バイオものづくりとは、発酵や醸造といった伝統的な技術に、バイオテクノロジーや情報科学を組み合わせた生産技術。バイオエタノールやバイオ由来プラスチック、化粧品原料、培養肉など幅広い製品に応用が広がっている。温室効果ガスの削減や海洋プラスチックごみ対策、サプライチェーンの安定化といった社会課題の解決と経済成長の両立が期待される分野で、世界市場は2030年に約46兆円、40年には約115兆円に拡大すると試算されている。
ガイドブックは、企業向けと自治体向けの2種類。企業向けでは、先行してバイオものづくり製品を導入した7社の事例を掲載した。ポーラ化成工業は、ナチュラル・オーガニック化粧品では肌への効果が実感しにくいという課題を踏まえ、微生物を利用した発酵プロセスでつくられる天然由来の糖脂質「マンノシルエリスリトールリピッド(MEL)」を保湿効果のある機能性成分として化粧品に採用。天然由来でありながら従来のケミカル製品と同等以上の保護機能や使用感を実現した。

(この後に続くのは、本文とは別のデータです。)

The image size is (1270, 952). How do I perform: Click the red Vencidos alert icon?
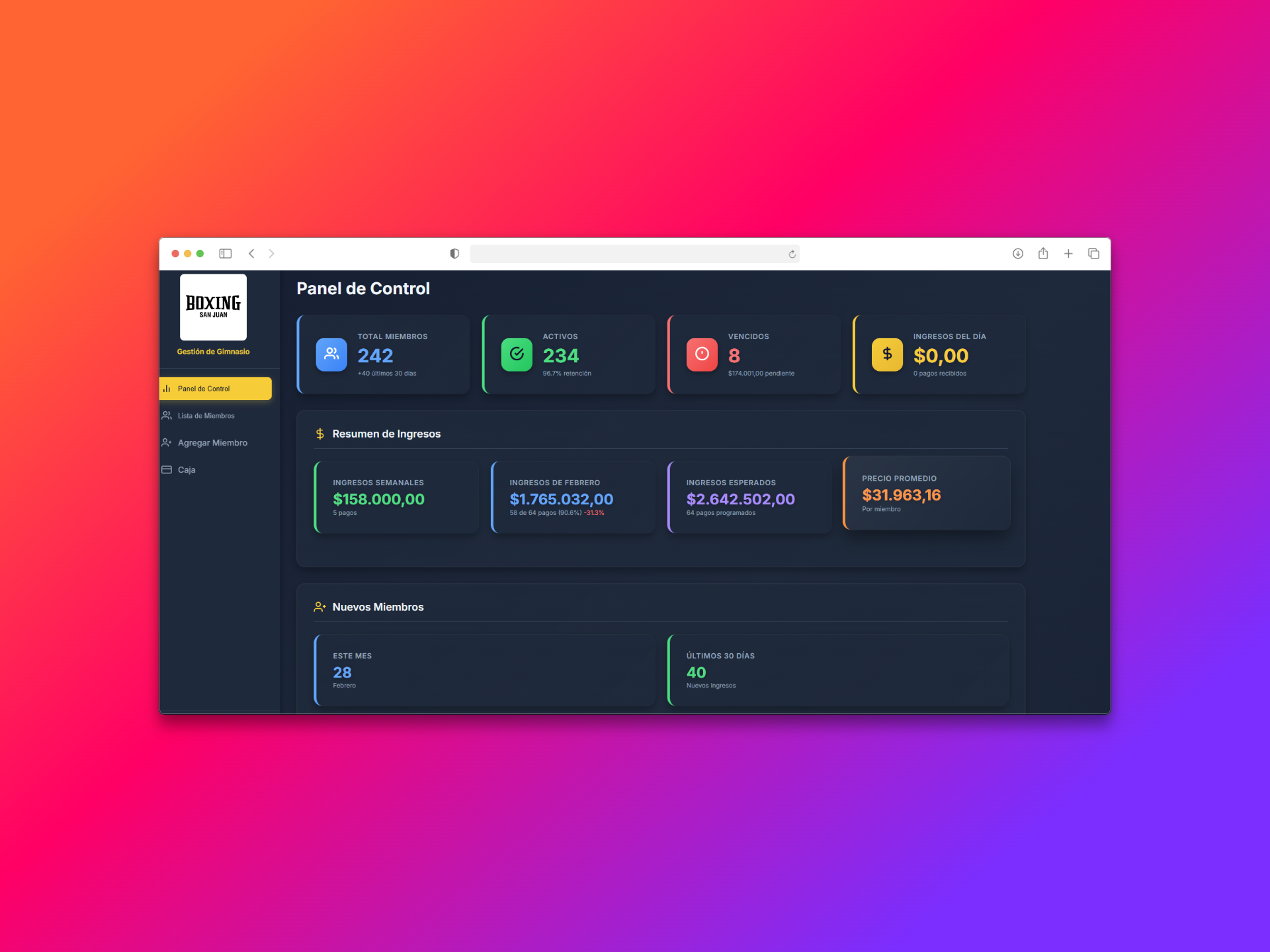(702, 354)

企業向けではほかに、スターバックスの海洋生分解性ストロー導入やミズノの生分解性人工芝の開発などの事例を収録。導入時に課題となるコスト増への対処法も整理した。自治体向けでは環境、農業、教育、産業振興の各分野での活用策と具体例を取り上げた。いずれも近畿経産局のウェブサイトから入手可。